## [What you should do]
Print the following data without changing a single character.
start Material supplied
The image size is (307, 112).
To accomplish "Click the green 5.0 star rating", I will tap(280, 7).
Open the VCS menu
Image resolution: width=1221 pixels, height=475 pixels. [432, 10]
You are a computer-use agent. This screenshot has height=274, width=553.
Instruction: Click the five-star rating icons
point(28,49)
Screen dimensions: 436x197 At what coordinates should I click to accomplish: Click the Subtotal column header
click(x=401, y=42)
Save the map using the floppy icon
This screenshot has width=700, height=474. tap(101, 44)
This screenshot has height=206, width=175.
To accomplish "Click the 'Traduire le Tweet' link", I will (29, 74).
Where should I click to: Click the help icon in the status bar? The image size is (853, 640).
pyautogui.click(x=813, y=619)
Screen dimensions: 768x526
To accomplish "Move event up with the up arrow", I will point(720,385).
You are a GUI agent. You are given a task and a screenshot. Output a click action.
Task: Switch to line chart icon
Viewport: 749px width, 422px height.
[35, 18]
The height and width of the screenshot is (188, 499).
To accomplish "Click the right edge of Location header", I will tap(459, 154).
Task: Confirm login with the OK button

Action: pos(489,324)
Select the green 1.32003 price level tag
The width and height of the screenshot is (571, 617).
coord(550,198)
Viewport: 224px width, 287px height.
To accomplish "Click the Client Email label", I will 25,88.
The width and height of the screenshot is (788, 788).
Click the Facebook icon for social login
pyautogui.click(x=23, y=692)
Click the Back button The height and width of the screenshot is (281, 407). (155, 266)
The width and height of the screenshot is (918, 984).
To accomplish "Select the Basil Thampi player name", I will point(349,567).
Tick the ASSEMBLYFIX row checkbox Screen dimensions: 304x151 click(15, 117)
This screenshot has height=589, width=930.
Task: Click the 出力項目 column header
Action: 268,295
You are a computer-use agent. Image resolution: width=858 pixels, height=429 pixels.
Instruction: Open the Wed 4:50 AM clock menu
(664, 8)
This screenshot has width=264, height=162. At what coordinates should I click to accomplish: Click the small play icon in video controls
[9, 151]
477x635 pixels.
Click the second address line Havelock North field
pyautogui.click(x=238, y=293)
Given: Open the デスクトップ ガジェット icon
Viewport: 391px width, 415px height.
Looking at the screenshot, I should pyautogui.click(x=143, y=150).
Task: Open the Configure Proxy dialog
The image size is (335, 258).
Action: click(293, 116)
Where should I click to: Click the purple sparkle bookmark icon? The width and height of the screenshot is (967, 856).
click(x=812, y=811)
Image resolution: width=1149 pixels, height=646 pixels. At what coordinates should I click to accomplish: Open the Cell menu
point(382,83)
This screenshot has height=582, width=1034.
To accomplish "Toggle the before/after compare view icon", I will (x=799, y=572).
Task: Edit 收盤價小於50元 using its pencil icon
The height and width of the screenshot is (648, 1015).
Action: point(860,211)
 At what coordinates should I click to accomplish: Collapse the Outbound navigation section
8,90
end Material supplied
## [Output for this exercise]
The image size is (307, 112).
To accomplish "Click the green 5.0 star rating", I will tap(280, 7).
Open the VCS menu
Image resolution: width=1221 pixels, height=475 pixels. [432, 10]
You are a computer-use agent. This screenshot has height=274, width=553.
Instruction: Click the five-star rating icons
point(28,49)
Screen dimensions: 436x197 At what coordinates should I click to accomplish: Click the Subtotal column header
click(x=401, y=42)
Save the map using the floppy icon
This screenshot has width=700, height=474. tap(101, 44)
This screenshot has height=206, width=175.
To accomplish "Click the 'Traduire le Tweet' link", I will (29, 74).
Where should I click to: Click the help icon in the status bar? The image size is (853, 640).
pyautogui.click(x=813, y=619)
Screen dimensions: 768x526
To accomplish "Move event up with the up arrow", I will point(720,385).
You are a GUI agent. You are given a task and a screenshot. Output a click action.
Task: Switch to line chart icon
Viewport: 749px width, 422px height.
[35, 18]
The height and width of the screenshot is (188, 499).
To accomplish "Click the right edge of Location header", I will tap(459, 154).
Task: Confirm login with the OK button

Action: pos(489,324)
Select the green 1.32003 price level tag
The width and height of the screenshot is (571, 617).
coord(550,198)
Viewport: 224px width, 287px height.
To accomplish "Click the Client Email label", I will 25,88.
The width and height of the screenshot is (788, 788).
Click the Facebook icon for social login
pyautogui.click(x=23, y=692)
Click the Back button The height and width of the screenshot is (281, 407). (155, 266)
The width and height of the screenshot is (918, 984).
To accomplish "Select the Basil Thampi player name", I will point(349,567).
Tick the ASSEMBLYFIX row checkbox Screen dimensions: 304x151 click(15, 117)
This screenshot has height=589, width=930.
Task: Click the 出力項目 column header
Action: 268,295
You are a computer-use agent. Image resolution: width=858 pixels, height=429 pixels.
Instruction: Open the Wed 4:50 AM clock menu
(664, 8)
This screenshot has width=264, height=162. At what coordinates should I click to accomplish: Click the small play icon in video controls
[9, 151]
477x635 pixels.
Click the second address line Havelock North field
pyautogui.click(x=238, y=293)
Given: Open the デスクトップ ガジェット icon
Viewport: 391px width, 415px height.
Looking at the screenshot, I should pyautogui.click(x=143, y=150).
Task: Open the Configure Proxy dialog
The image size is (335, 258).
Action: click(293, 116)
Where should I click to: Click the purple sparkle bookmark icon? The width and height of the screenshot is (967, 856).
click(x=812, y=811)
Image resolution: width=1149 pixels, height=646 pixels. At what coordinates should I click to accomplish: Open the Cell menu
point(382,83)
This screenshot has height=582, width=1034.
To accomplish "Toggle the before/after compare view icon", I will (x=799, y=572).
Task: Edit 收盤價小於50元 using its pencil icon
The height and width of the screenshot is (648, 1015).
Action: point(860,211)
 At what coordinates should I click to accomplish: Collapse the Outbound navigation section
8,90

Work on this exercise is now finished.